Hello, dear readers:
Please read this brief message from Dr. Everett Piper, President of Oklahoma Wesleyan University. I find it remarkable for two reasons:
1) This message was written by the president of a relatively obscure university in Oklahoma; and it should have been written by the president of Yale, University of Missouri or Dartmouth or by the president of any of a couple of dozen elite universities where students have professed the infantile view that they are entitled to be protected from unwelcome ideas.
2) President Piper writes concise and clear declaratory sentences, and that is quite rare among academic administrators today.
Enjoy! You can find President Piper's message at this web site address: http://www.okwu.edu/blog/2015/11/this-is-not-a-day-care-its-a-university/
This is Not a Day Care. It’s a University!
Dr. Everett Piper, President
Oklahoma Wesleyan University
This
past week, I actually had a student come forward after a university
chapel service and complain because he felt “victimized” by a sermon on
the topic of 1 Corinthians 13. It appears that this young scholar felt
offended because a homily on love made him feel bad for not showing
love! In his mind, the speaker was wrong for making him, and his peers,
feel uncomfortable.
I’m
not making this up. Our culture has actually taught our kids to be this
self-absorbed and narcissistic! Any time their feelings are hurt, they
are the victims! Anyone who dares challenge them and, thus, makes them
“feel bad” about themselves, is a “hater,” a “bigot,” an “oppressor,”
and a “victimizer.”
I
have a message for this young man and all others who care to
listen. That feeling of discomfort you have after listening to a sermon
is called a conscience! An altar call is supposed to make you feel bad!
It is supposed to make you feel guilty! The goal of many a good sermon
is to get you to confess your sins—not coddle you in your selfishness.
The primary objective of the Church and the Christian faith is your
confession, not your self-actualization!
So here’s my advice:
If
you want the chaplain to tell you you’re a victim rather than tell you
that you need virtue, this may not be the university you’re looking for.

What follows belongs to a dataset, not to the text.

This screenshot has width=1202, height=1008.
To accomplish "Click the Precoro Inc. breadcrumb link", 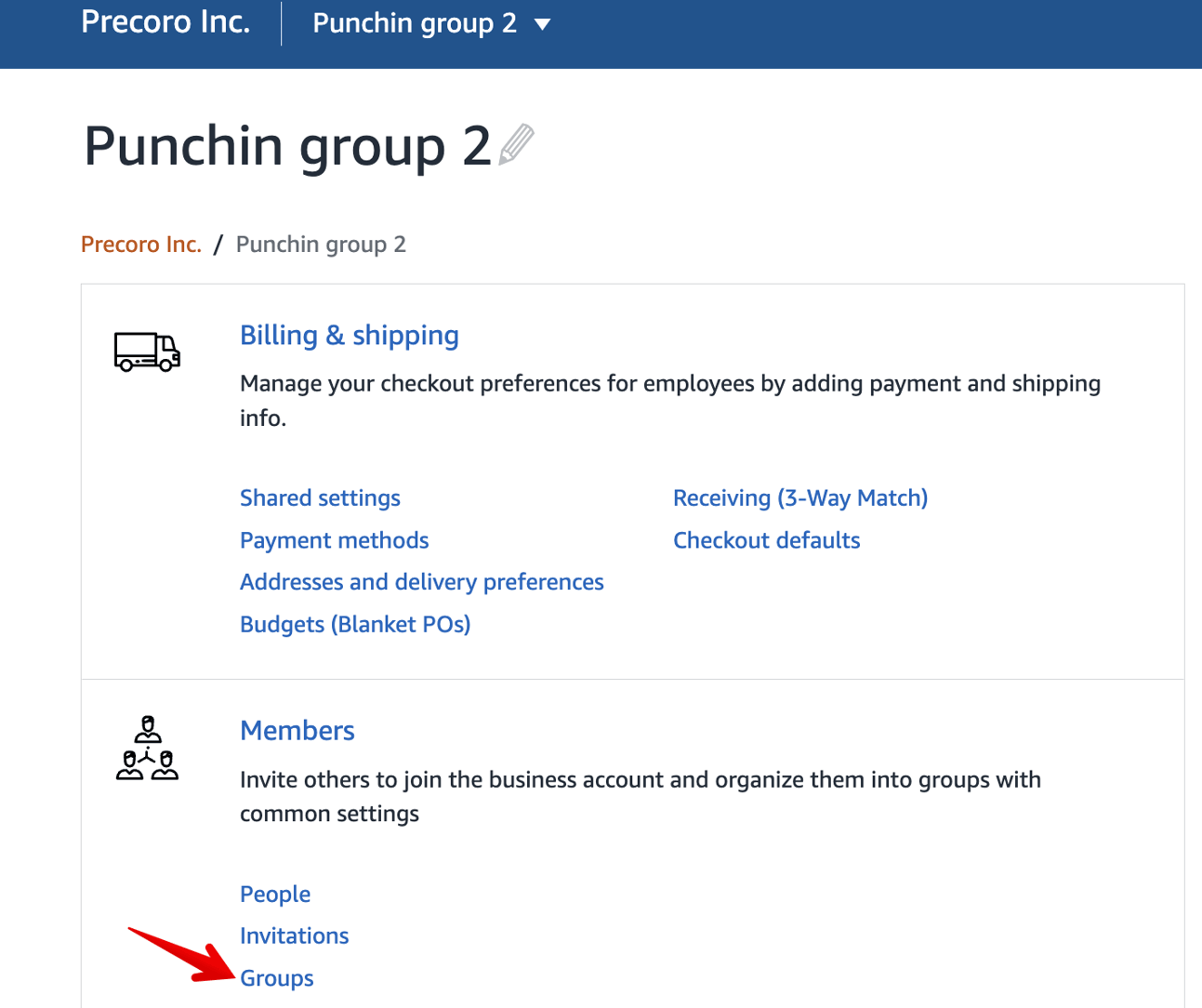I will (x=140, y=244).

If you want to complain about a sermon that makes you feel less than
loving for not showing love, this might be the wrong place.
If
you’re more interested in playing the “hater” card than you are in
confessing your own hate; if you want to arrogantly lecture, rather than
humbly learn; if you don’t want to feel guilt in your soul when you are
guilty of sin; if you want to be enabled rather than confronted, there
are many universities across the land (in Missouri and elsewhere) that
will give you exactly what you want, but Oklahoma Wesleyan isn’t one of
them.
At
OKWU, we teach you to be selfless rather than self-centered. We are
more interested in you practicing personal forgiveness than political
revenge. We want you to model interpersonal reconciliation rather than
foment personal conflict. We believe the content of your character is
more important than the color of your skin. We don’t believe that you
have been victimized every time you feel guilty and we don’t issue
“trigger warnings” before altar calls.
Oklahoma
Wesleyan is not a “safe place”, but rather, a place to learn: to learn
that life isn’t about you, but about others; that the bad feeling you
have while listening to a sermon is called guilt; that the way to
address it is to repent of everything that’s wrong with you rather than
blame others for everything that’s wrong with them. This is a place
where you will quickly learn that you need to grow up!
This is not a day care. This is a university!